Ukraine war could trigger 22% rise in food prices
The UN Food and Agriculture Organization report says international food and feed prices could rise by up to 22% due to the conflict in Ukraine, which may lead to a rise in malnourishment in less developed countries. Total global food output has fallen since the Russian invasion of Ukraine in late February, resulting in a sudden and steep reduction of food from exporting nations. Since the conflict in Eastern Europe began, Ukrainian ports have been unable to export grain, while food traders are avoiding purchases from Russia as a result of the financial sanctions, raising global prices. Russia and Ukraine together provide 19% of the world’s barley supply, 14% of its wheat supply, and 4% of its maize. In addition to grain, Russia is a leading exporter of fertilizer. According to the FAO, 50 countries rely on Russia and Ukraine for 30% of their wheat supply when considered together. Russia supplies most of Africa’s wheat consumption, which imported $4 billion worth of agricultural products from the country in 2020.

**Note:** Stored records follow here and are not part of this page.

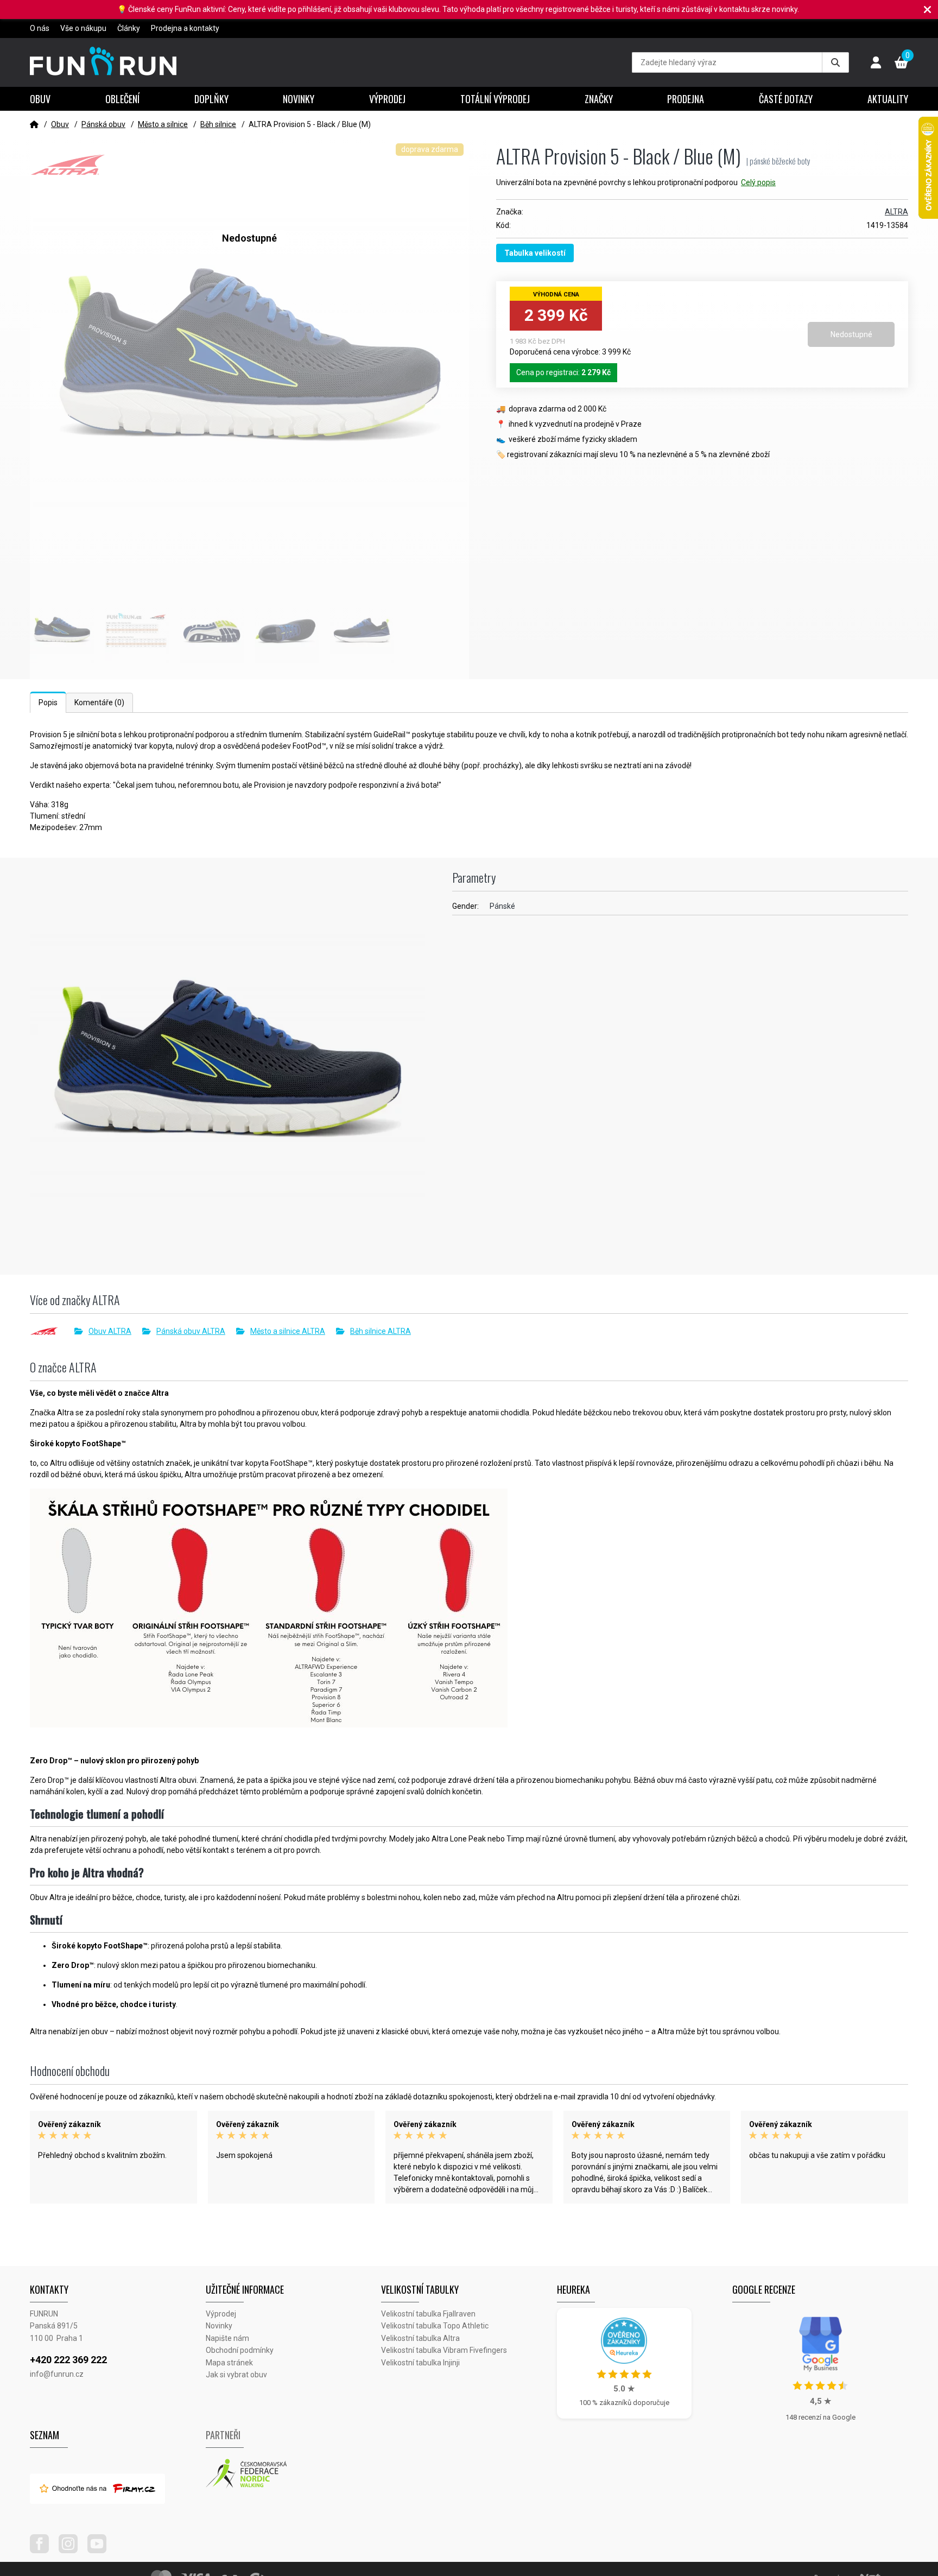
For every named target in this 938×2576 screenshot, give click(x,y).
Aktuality (887, 99)
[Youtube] (101, 2550)
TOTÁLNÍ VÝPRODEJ (495, 99)
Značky (599, 99)
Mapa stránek (229, 2362)
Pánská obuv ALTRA (190, 1331)
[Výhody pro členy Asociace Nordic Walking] (294, 2474)
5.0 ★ (624, 2389)
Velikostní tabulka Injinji (420, 2362)
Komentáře (99, 702)
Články (128, 28)
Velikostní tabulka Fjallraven (428, 2313)
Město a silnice (163, 124)
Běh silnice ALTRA (380, 1331)
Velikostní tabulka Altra (420, 2338)
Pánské (502, 906)
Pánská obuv (103, 124)
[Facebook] (43, 2550)
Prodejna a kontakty (185, 28)
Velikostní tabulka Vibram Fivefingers (444, 2350)
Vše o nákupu (83, 28)
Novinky (298, 99)
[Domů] (34, 124)
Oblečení (122, 99)
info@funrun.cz (57, 2374)
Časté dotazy (786, 99)
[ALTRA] (52, 1331)
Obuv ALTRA (109, 1331)
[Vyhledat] (835, 62)
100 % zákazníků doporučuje (624, 2402)
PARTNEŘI (223, 2435)
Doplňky (211, 99)
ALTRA (896, 211)
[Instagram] (72, 2550)
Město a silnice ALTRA (287, 1331)
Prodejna (685, 99)
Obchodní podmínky (240, 2350)
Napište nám (227, 2338)
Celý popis (758, 182)
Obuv (40, 99)
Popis (48, 702)
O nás (39, 28)
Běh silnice (218, 124)
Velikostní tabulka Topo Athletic (435, 2325)
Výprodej (387, 99)
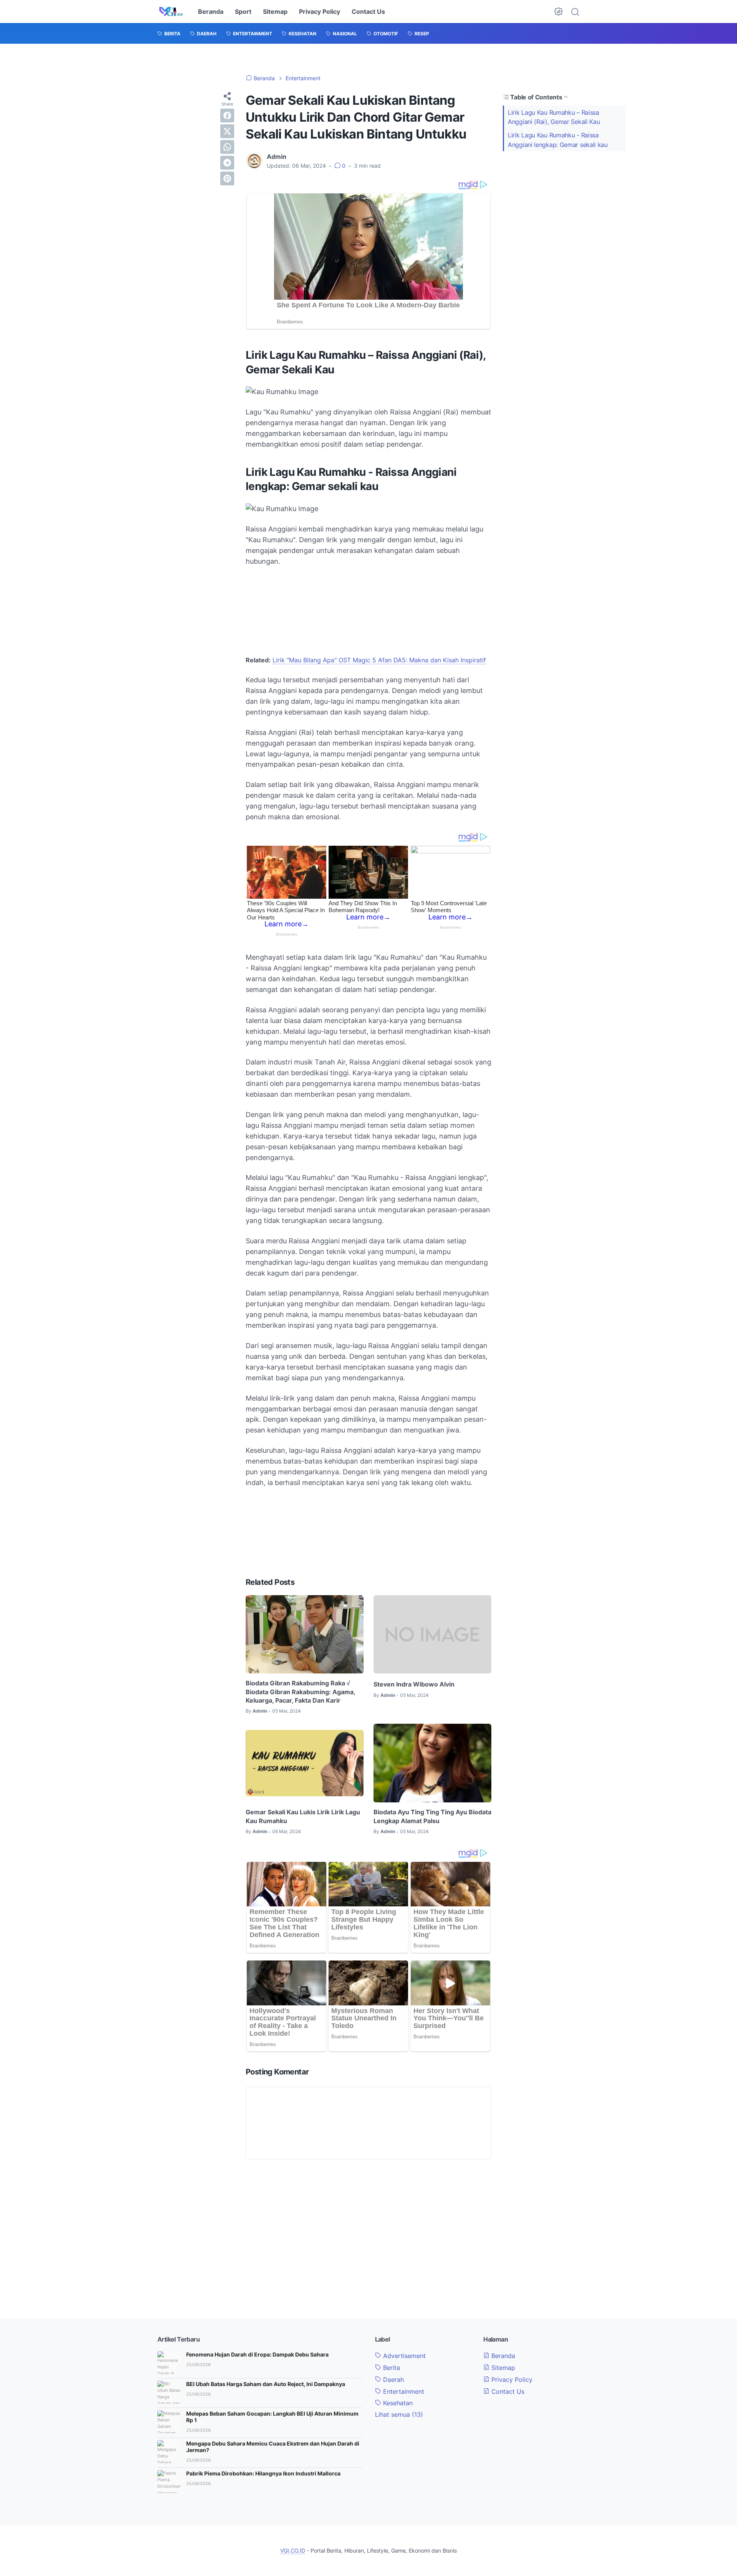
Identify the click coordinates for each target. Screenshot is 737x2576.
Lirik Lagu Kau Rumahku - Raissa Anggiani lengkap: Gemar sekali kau (558, 140)
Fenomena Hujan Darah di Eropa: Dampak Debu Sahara (257, 2354)
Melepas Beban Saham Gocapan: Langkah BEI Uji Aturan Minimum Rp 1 (272, 2416)
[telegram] (227, 163)
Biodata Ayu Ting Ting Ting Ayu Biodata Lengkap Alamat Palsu (432, 1816)
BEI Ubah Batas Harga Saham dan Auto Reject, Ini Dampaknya (265, 2384)
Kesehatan (397, 2403)
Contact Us (368, 11)
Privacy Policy (319, 11)
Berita (390, 2367)
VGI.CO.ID (292, 2550)
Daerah (392, 2379)
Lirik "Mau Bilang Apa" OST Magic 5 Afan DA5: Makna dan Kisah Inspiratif (379, 660)
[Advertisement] (564, 210)
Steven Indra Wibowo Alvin (413, 1684)
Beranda (210, 11)
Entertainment (402, 2391)
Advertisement (403, 2356)
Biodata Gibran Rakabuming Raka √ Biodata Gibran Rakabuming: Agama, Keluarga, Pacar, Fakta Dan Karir (300, 1691)
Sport (243, 11)
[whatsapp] (227, 147)
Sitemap (275, 11)
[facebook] (227, 115)
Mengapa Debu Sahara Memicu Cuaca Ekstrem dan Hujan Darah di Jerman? (272, 2446)
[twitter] (227, 131)
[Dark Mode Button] (558, 11)
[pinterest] (227, 178)
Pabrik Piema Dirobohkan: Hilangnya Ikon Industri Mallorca (263, 2473)
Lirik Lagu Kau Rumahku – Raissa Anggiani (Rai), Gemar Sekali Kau (554, 116)
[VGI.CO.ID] (171, 11)
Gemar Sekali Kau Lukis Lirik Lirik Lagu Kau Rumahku (303, 1816)
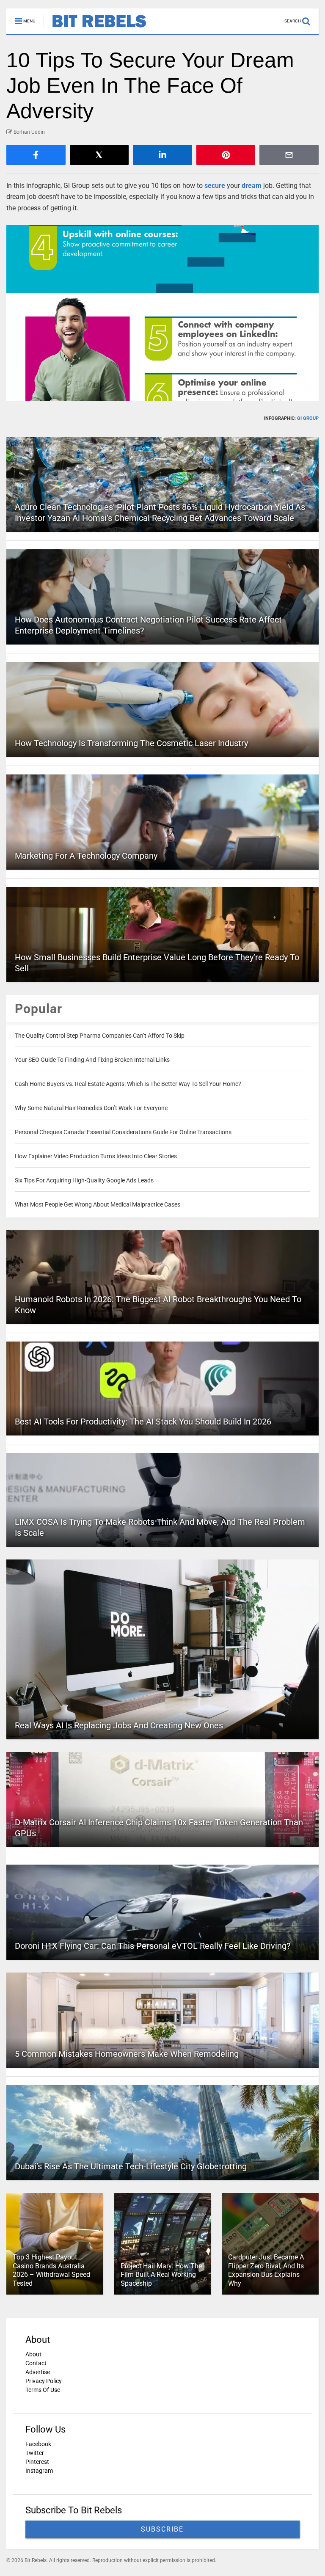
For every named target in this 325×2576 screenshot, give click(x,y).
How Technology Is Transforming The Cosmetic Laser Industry (131, 743)
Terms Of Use (42, 2389)
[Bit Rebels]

‘Risk of food instability on cereals’ – Macron
French President Emmanuel Macron sounded an alarm at the EU summit in Versailles on the urgent need to adapt the “food strategy” of the European Union “on wheat and cereals”. According to Macron “we will be even more destabilised in 12-18 months because of what cannot be sown these days”, adding, “We need to re-evaluate the production strategy also thinking of Africa, which would be hit by famines in 12-18 months”. In the light of the export difficulties caused by the war in Ukraine, G7 agriculture ministers called for agricultural markets to remain open, especially for wheat. It appears that many countries are having difficulties in supplying themselves with agricultural raw materials, said German minister Cem Oezdemir, after an online meeting of the G7 led by Germany, which this year holds the presidency.
Billionaire Candy is still intent on snapping up Chelsea
British billionaire Nick Candy has not given up hope of buying Chelsea. The Blues are in limbo after the UK Government froze Roman Abramovich’s assets yesterday, scuppering his plans to sell the club he has owned since 2003. But applications to purchase the club can still be made in the future, as long as the Russian oligarch does not profit from any potential sale. And property developer Candy, 49, remains keen to snap up the team he supports.